Month: November 2013

Parsing SQL with pyparsing

November 1, 2013

Recently, I was working on a NoSQL database and wanted to expose a SQL interface to it so I can use it just like a RDBMS from my application. Not being much familiar with the python ecosystem libraries, I quickly searched and found this python library called pyparsing.

Now, if you know anything about parsing, you know regex and traditional lex parsers can get complicated very soon. But after playing with pyparsing for a few minutes, I quickly realized pyparsing makes it really easy to write and execute grammars. Pyparsing has a set of good APIs, handles spaces well, makes debugging easy and have a good documentation.

The code below doesn’t cover all the edge-cases and documented grammar of SQL, but it was a good excuse to learn pyparsing anyway; good enough for my usecase.

Install pypasing python module.

pip install pyparsing

Here is my parse_sql.py

from pyparsing import CaselessKeyword, delimitedList, Each, Forward, Group, \
        Optional, Word, alphas,alphanums, nums, oneOf, ZeroOrMore, quotedString, \
        Upcase

keywords = ["select", "from", "where", "group by", "order by", "and", "or"]
[select, _from, where, groupby, orderby, _and, _or] = [ CaselessKeyword(word)
        for word in keywords ]

table = column = Word(alphas)
columns = Group(delimitedList(column))
columnVal = (nums | quotedString)

whereCond = (column + oneOf("= != < > >= <=") + columnVal)
whereExpr = whereCond + ZeroOrMore((_and | _or) + whereCond)

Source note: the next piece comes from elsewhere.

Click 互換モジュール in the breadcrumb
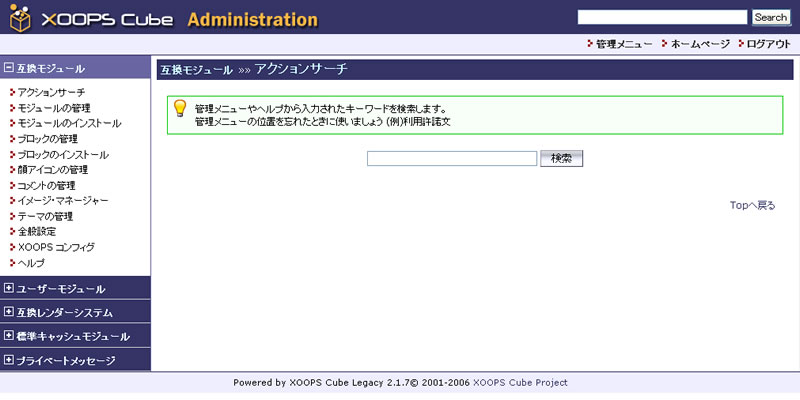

selectStmt = Forward().setName("select statement")
selectStmt << (select +
        ('*' | columns).setResultsName("columns") +
        _from +
        table.setResultsName("table") +
        Optional(where + Group(whereExpr), '').setResultsName("where").setDebug(False) +
        Each([Optional(groupby + columns("groupby"),'').setDebug(False),
            Optional(orderby + columns("orderby"),'').setDebug(False)
            ])
        )

def log(sql, parsed):
    print "##################################################"
    print sql
    print parsed.table
    print parsed.columns
    print parsed.where
    print parsed.groupby
    print parsed.orderby

sqls = [
        """select * from users where username='johnabc'""",
        """SELECT * FROM users WHERE username='johnabc'""",
        """SELECT * FRom users""",
        """SELECT * FRom USERS""",
        """SELECT * FROM users WHERE username='johnabc' or email='johnabc@gmail.com'""",
        """SELECT id, username, email FROM users WHERE username='johnabc' order by email, id""",
        """SELECT id, username, email FROM users WHERE username='johnabc' group by school""",
        """SELECT id, username, email FROM users WHERE username='johnabc' group by city, school order by firstname, lastname"""
        ]

for sql in sqls:
    log(sql, selectStmt.parseString(sql))

To run the script


python parse_sql.py

As soon as I wrote my crappy little version and blogged about it, I actually found simpleSQL.py written by Paul McGuire, the author of pyparsing. Oh well!